Özel Okullardaki Fahiş Ücretlere KDK’den Müdahale
Bir özel okulun eğitim ücretine Milli Eğitim Bakanlığı (MEB) tarafından belirlenen yasal sınırlar içinde zam yaparken, yemek, servis ve kırtasiye gibi ek hizmetlere yüzde 236 gibi fahiş bir oranda zam uygulaması, bir velinin şikayetiyle Kamu Denetçiliği Kurumu’nun (KDK) gündemine taşındı. KDK, bu durum üzerine özel okulların hem kademe başlangıç ücretleri hem de eğitim dışı hizmet bedelleri için MEB’e bir düzenleme yapılması yönünde önemli bir tavsiyede bulundu.
Rekor Zam Şikayeti KDK’yi Harekete Geçirdi
KDK’nin incelediği karara göre, bir öğrencinin 2023 yılında 169 bin TL olan kayıt yenileme ücreti, 2024-2025 eğitim-öğretim dönemi için astronomik bir artışla 350 bin TL‘ye yükseltildi.
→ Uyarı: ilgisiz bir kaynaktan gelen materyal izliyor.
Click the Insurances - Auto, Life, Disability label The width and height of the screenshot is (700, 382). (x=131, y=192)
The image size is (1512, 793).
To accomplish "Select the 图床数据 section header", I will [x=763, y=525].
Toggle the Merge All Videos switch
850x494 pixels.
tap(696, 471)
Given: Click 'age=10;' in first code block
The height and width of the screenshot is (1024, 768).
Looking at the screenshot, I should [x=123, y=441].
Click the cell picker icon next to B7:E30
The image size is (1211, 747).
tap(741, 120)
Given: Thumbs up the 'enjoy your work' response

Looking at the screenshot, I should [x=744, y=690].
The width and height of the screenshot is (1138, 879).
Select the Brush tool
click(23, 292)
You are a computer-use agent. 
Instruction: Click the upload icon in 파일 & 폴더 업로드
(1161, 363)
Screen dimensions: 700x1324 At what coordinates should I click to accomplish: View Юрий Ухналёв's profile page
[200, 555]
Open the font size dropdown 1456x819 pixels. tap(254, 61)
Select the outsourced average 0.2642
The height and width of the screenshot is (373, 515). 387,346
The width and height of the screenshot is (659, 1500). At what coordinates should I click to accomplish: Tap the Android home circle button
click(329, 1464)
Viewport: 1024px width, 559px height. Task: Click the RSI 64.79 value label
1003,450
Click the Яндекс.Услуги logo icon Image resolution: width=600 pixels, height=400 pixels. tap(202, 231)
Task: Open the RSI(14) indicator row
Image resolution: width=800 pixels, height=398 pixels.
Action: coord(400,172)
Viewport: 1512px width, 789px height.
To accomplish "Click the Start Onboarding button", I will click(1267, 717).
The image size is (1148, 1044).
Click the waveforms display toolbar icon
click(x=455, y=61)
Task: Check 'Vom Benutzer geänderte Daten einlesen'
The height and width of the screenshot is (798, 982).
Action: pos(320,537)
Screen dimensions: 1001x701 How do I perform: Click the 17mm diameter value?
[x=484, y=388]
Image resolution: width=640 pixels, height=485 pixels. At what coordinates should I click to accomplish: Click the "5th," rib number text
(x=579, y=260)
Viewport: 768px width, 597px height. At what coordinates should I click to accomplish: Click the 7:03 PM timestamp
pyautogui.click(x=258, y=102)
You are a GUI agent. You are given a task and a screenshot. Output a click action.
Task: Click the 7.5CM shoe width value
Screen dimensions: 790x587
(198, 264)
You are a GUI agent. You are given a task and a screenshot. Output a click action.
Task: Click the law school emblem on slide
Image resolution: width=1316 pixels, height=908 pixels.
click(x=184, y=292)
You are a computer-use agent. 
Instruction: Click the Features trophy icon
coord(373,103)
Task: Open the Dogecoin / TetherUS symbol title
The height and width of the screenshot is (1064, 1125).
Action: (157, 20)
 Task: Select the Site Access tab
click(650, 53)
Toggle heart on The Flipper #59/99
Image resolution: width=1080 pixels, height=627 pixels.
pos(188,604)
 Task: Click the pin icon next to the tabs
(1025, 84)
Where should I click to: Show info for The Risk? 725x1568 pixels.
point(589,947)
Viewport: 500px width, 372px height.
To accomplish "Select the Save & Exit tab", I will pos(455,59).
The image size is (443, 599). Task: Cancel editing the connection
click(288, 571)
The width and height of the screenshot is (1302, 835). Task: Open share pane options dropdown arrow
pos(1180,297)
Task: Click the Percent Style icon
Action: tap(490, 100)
Bu durum karşısında MEB mevzuatının belirlediği üst sınırın çok üzerinde bir zam yapıldığını düşünen veli, konuyu Kamu Denetçiliği Kurumu’na taşıdı.
İnceleme Sonucu: Eğitim Dışı Hizmetlerde %236 Artış
Başvuruyu detaylı bir şekilde inceleyen KDK, okul yönetiminin eğitim hizmetleri ücretine Bakanlıkça belirlenen tavan zam oranını uyguladığını, ancak asıl artışın eğitim dışı hizmetlerde yapıldığını saptadı. Tespitlere göre, yemek, servis, takviye kursları ve kırtasiye gibi hizmet kalemlerinde tam yüzde 236’lık bir artış gerçekleştirilmişti.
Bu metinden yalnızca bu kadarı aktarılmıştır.